A few local producers are playing not with varietals but with process, reviving old techniques to create a rustic, usually unfiltered sparkling wine that can be made in a matter of weeks rather than years.
Pét-nats — short for “pétillant natural,” or, natural sparkling — are bottled before they finish the initial fermentation, leading to an earthy, wild quality.
“They’re more adventurous. You never know what’s going to happen with them,” said Robin Puricelli, wine director at Lido at Dolphin Bay Resort & Spa in Shell Beach, a big fan of the emerging style. “They’re still alive in the bottle.”

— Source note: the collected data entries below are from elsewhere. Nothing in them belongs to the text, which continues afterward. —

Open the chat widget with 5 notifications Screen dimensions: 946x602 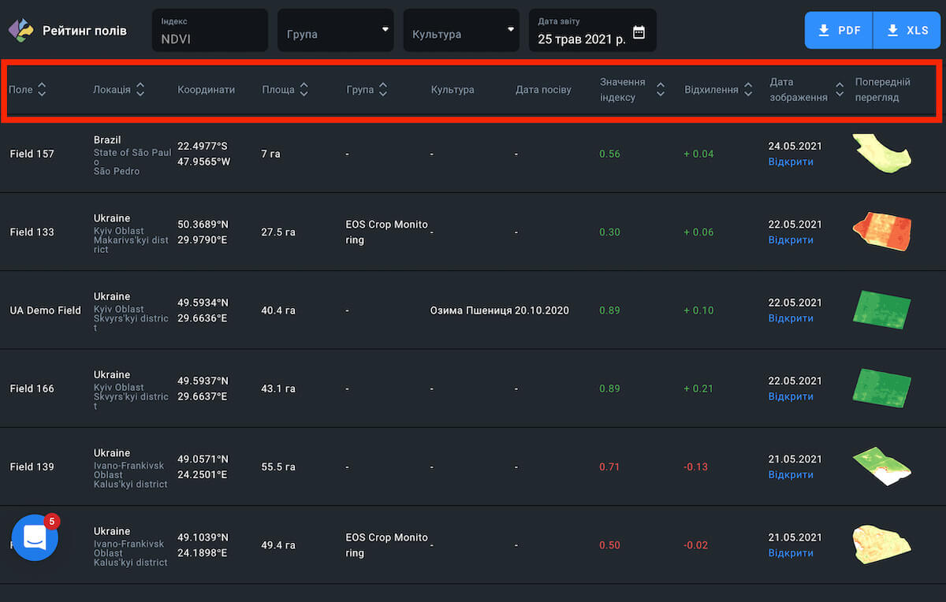pos(35,537)
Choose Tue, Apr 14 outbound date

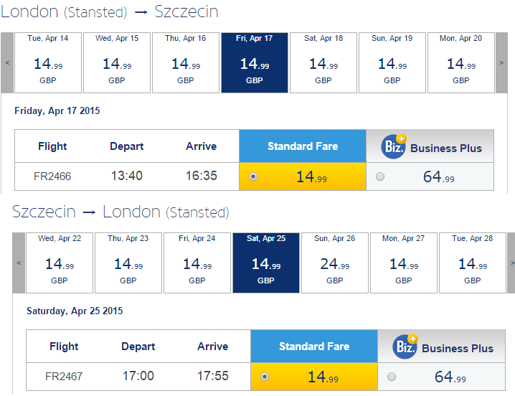point(48,62)
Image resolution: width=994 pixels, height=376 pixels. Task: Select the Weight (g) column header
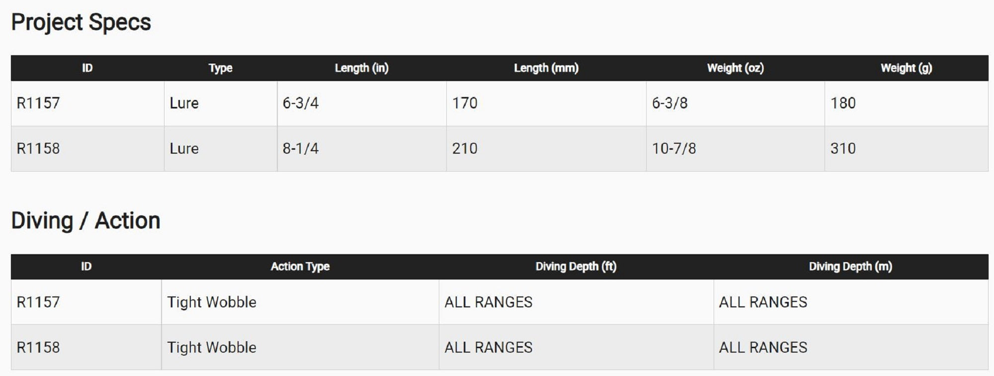(906, 68)
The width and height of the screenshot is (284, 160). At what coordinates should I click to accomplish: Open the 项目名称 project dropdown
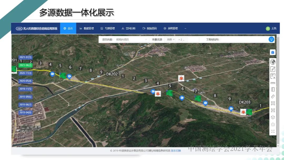click(131, 40)
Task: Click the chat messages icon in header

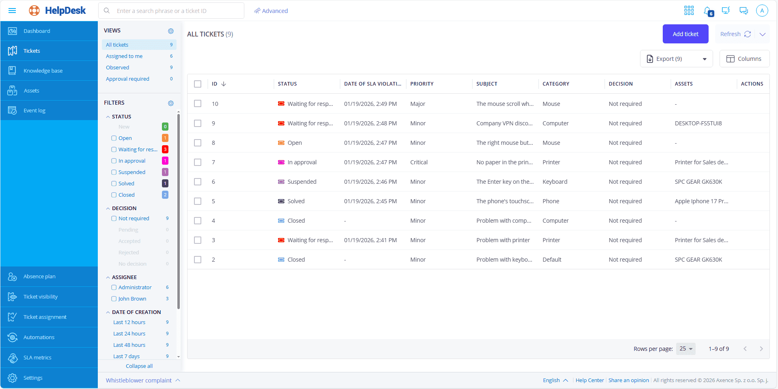Action: 744,11
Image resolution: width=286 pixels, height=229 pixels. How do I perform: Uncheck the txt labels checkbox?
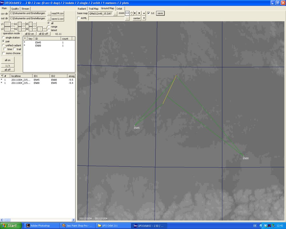[149, 13]
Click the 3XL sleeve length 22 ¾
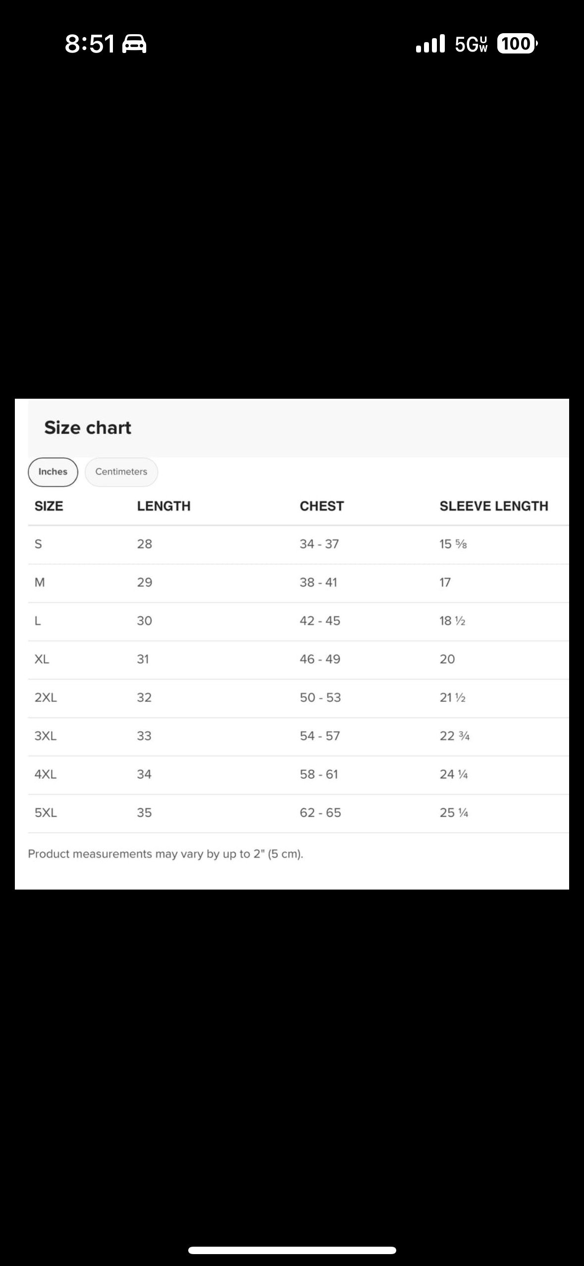The width and height of the screenshot is (584, 1266). coord(454,736)
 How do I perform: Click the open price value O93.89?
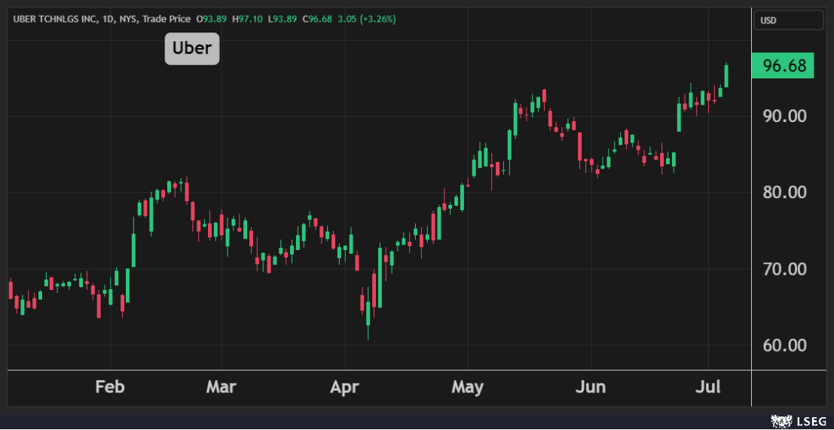pyautogui.click(x=212, y=18)
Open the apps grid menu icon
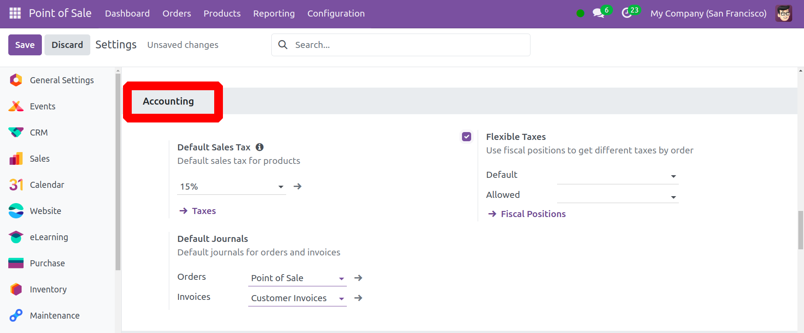This screenshot has width=804, height=333. tap(15, 14)
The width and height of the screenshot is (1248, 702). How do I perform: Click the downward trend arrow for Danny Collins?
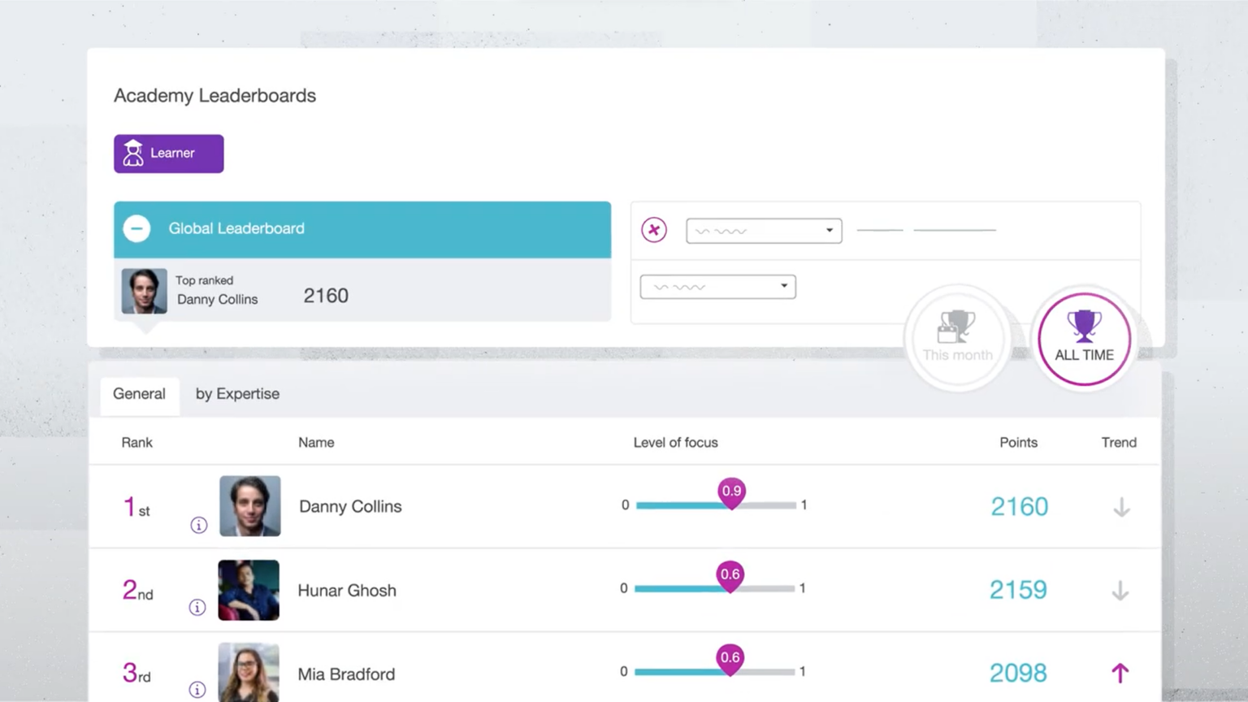click(1120, 507)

Mike Sinor, the winemaker behind Sinor-Lavallee Wines in Avila Beach and other labels, swore he’d never make sparkling wine. But the resurgence of “methode ancestrale,” as the ancient method is also called, caught his attention. He’ll release his first pét-nat in the spring.

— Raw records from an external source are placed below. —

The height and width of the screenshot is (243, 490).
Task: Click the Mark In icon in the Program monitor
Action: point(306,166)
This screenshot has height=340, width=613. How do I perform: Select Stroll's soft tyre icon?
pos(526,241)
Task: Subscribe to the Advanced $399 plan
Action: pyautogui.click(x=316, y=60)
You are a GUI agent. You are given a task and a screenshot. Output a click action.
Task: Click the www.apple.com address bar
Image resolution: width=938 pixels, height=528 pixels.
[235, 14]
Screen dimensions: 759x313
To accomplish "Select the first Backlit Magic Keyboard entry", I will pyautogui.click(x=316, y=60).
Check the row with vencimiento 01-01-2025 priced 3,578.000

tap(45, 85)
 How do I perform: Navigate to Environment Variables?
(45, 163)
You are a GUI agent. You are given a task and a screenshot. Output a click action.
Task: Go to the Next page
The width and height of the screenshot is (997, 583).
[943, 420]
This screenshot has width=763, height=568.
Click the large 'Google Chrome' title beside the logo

Center of Effort in Arroyo Grande made a pét-nat for its wine club, and Santa Maria’s Scar of the Sea is releasing its second, following last year’s sold-out vintage.
The always on-trend Field Recordings in Paso Robles just released one, too, as well as another uncommon format — “methode aluminum,” a canned sparkling rosé sent out to members of their popular can club.

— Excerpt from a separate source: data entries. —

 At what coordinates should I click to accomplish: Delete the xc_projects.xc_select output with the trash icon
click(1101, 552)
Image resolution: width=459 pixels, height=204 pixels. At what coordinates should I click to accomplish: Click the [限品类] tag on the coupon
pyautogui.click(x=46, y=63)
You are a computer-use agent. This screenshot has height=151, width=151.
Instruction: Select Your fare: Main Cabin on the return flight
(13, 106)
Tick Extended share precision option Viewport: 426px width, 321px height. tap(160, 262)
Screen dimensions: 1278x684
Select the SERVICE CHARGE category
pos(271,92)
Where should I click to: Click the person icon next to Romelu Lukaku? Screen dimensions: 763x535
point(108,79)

Uncommon sparkling wines to try now
Corazon ($40)
Made from 100 percent grenache with no sugar added, this golden sparkler is full of lemon mousse and green apples with strong structure and acidity.
Clavo Cellars, 315 S. Main St., Templeton. Open 11 a.m. to 6 p.m. Friday through Saturday and noon to 5 p.m. Sunday through Thursday. 805-226-0174 or www.clavocellars.com.
Sparkling Estate Viognier ($32)
A zesty, dry wine that tickles the mouth with lemon zest, a hint of honeycomb and lots of tiny bubbles. Try alongside the estate’s still viognier.
Clautiere Vineyard, 1340 Penman Springs Road, Paso Robles. Open 11 a.m. to 5 p.m. Thursday through Monday. 805-237-3789 or www.clautiere.com.
Pét-Nat ($28)
Rustic and cloudy, this wine is made in the “methode ancestral,” with natural fermentation that leads to lower effervescence and a funky, earthy quality.
Field Recordings, 460 Marquita Ave., Paso Robles. Open 11 a.m. to 5 p.m. daily. 805-503-9660 or www.fieldrecordingswine.com.
A better bubbly
Want more bubbles in your bubbles? Niven Family Wine Estates winemaker Christian Roguenant recommends scratching the bottom of your champagne glass with a screwdriver or drill bit. The rough surface helps produce a steady stream of tiny ticklers.